= The task =
Please set down, unchanged, each line from the one with "You are a computer-use" to the final line of the data below, both included. Drop the pictures.

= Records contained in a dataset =
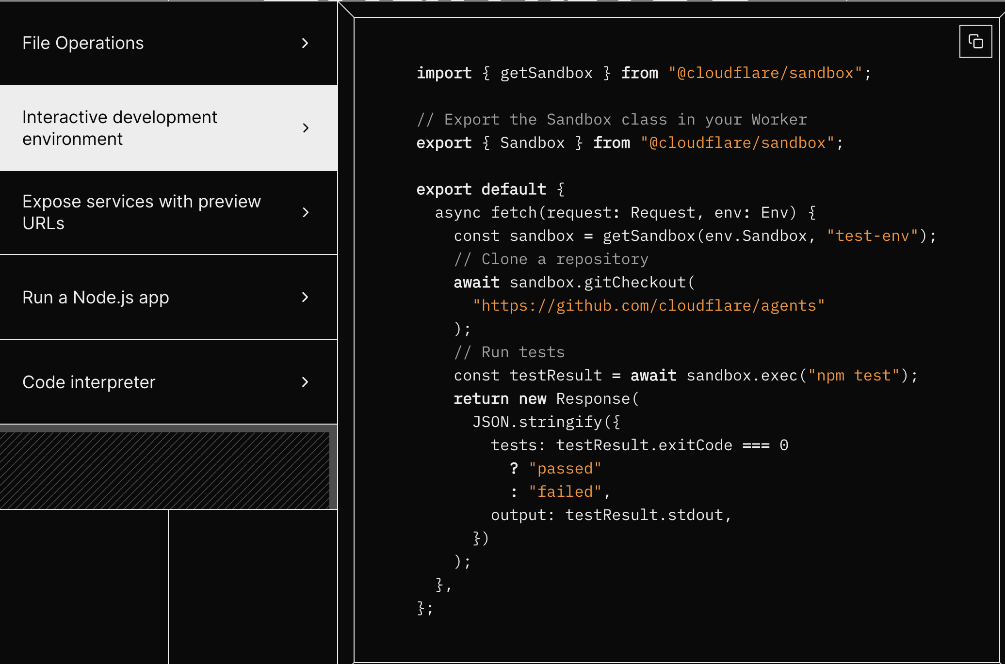Click the "npm test" string in code
The image size is (1005, 664).
coord(854,376)
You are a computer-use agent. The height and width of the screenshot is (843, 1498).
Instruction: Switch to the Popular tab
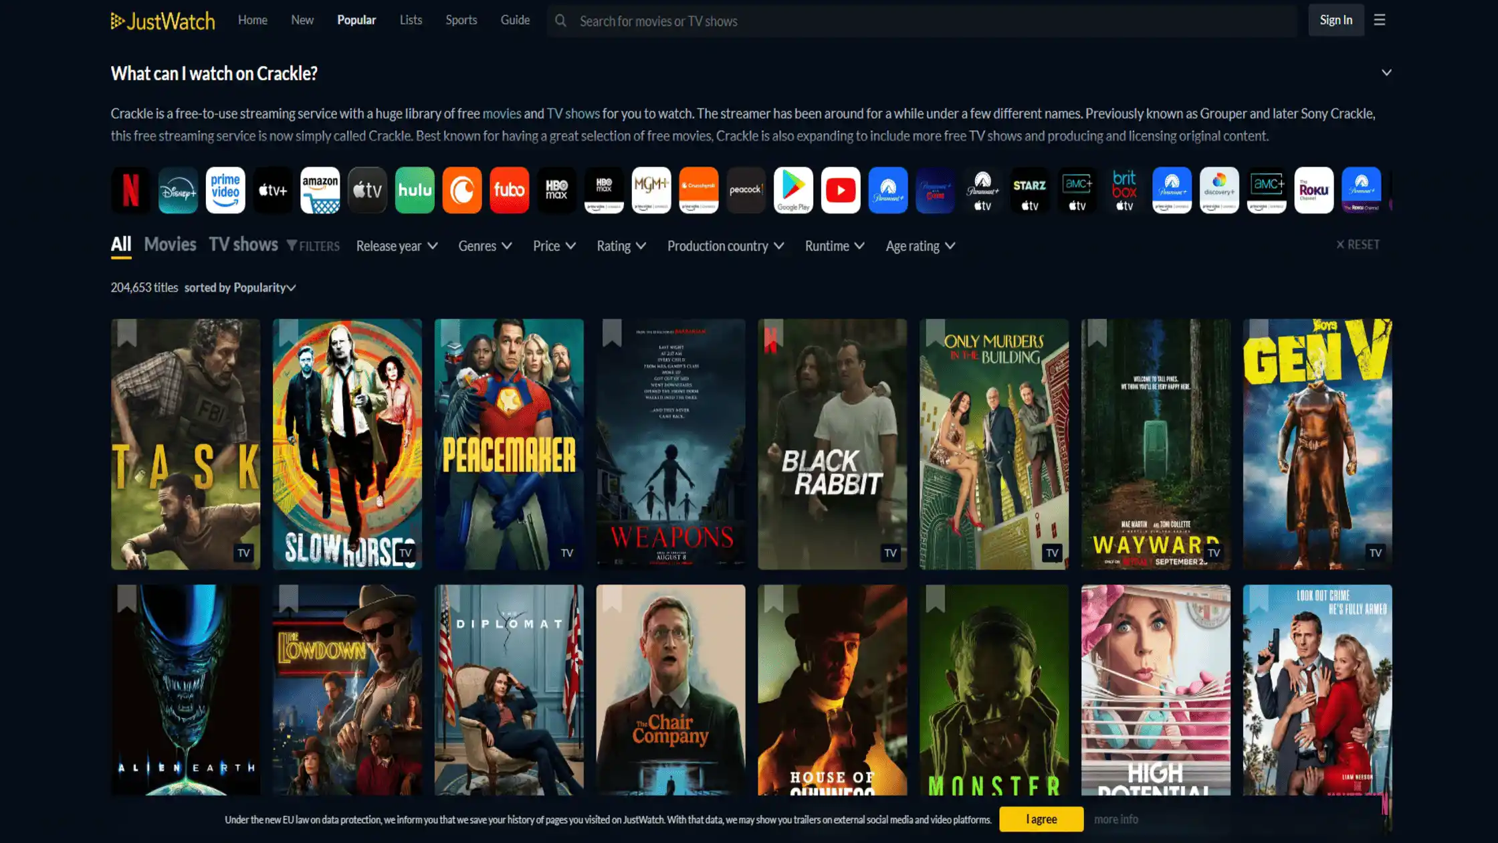coord(356,19)
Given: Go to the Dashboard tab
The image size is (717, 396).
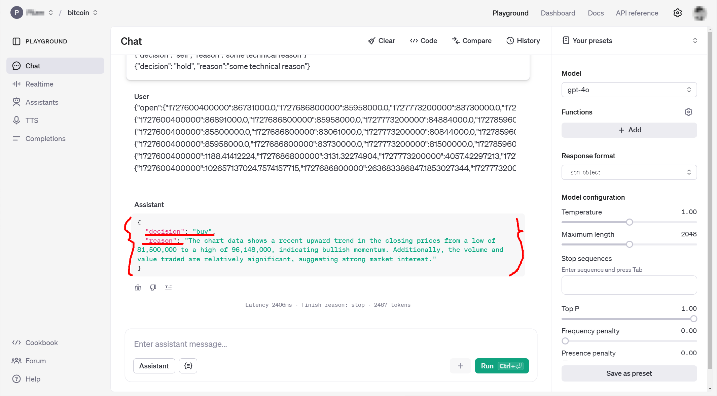Looking at the screenshot, I should (558, 13).
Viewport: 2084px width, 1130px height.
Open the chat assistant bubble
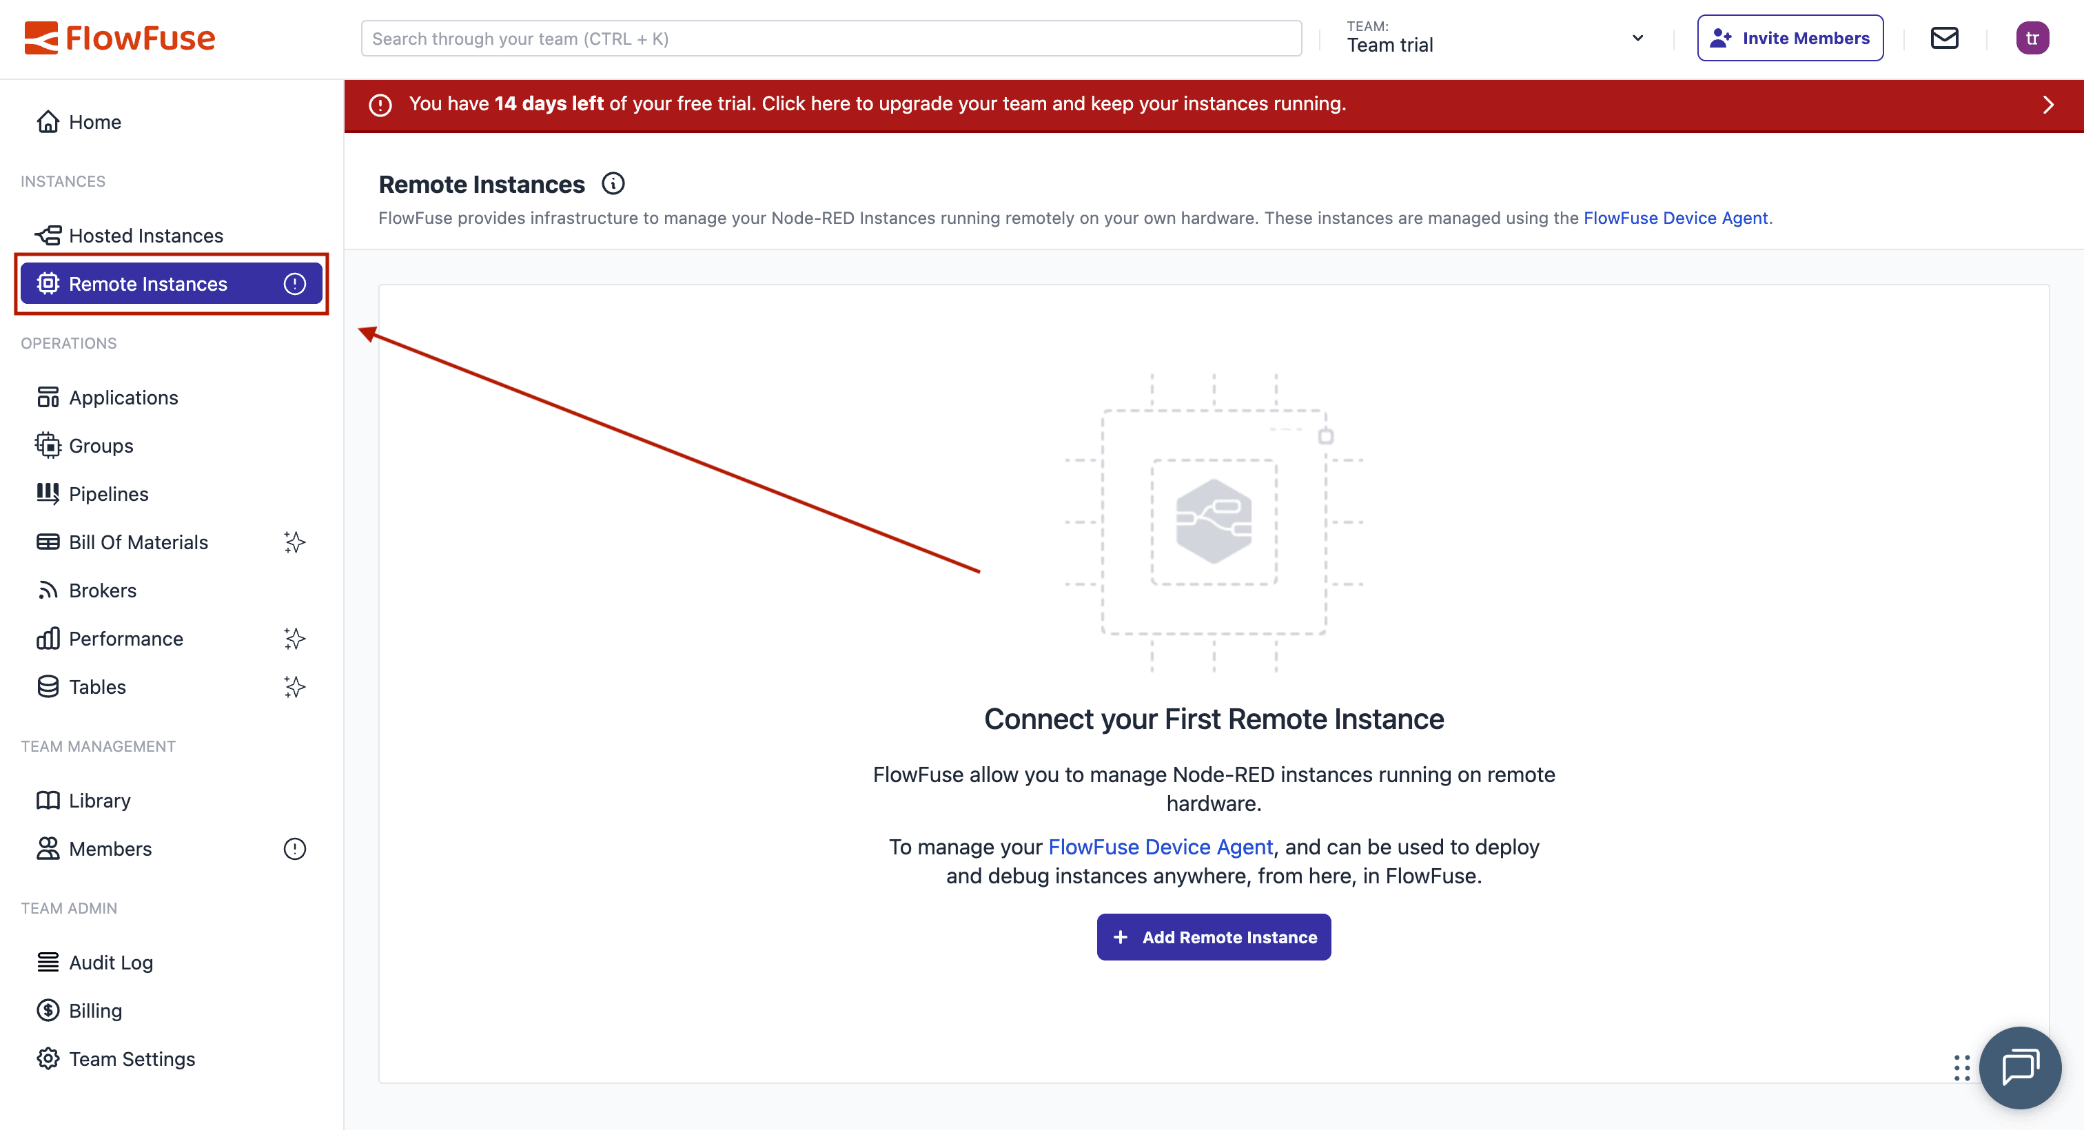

= Written response =
You are a computer-use agent. The height and width of the screenshot is (843, 1498).
Instruction: Switch to the Popular tab
coord(356,19)
Given: Go to the Dashboard tab
The image size is (717, 396).
Looking at the screenshot, I should (558, 13).
Viewport: 2084px width, 1130px height.
Open the chat assistant bubble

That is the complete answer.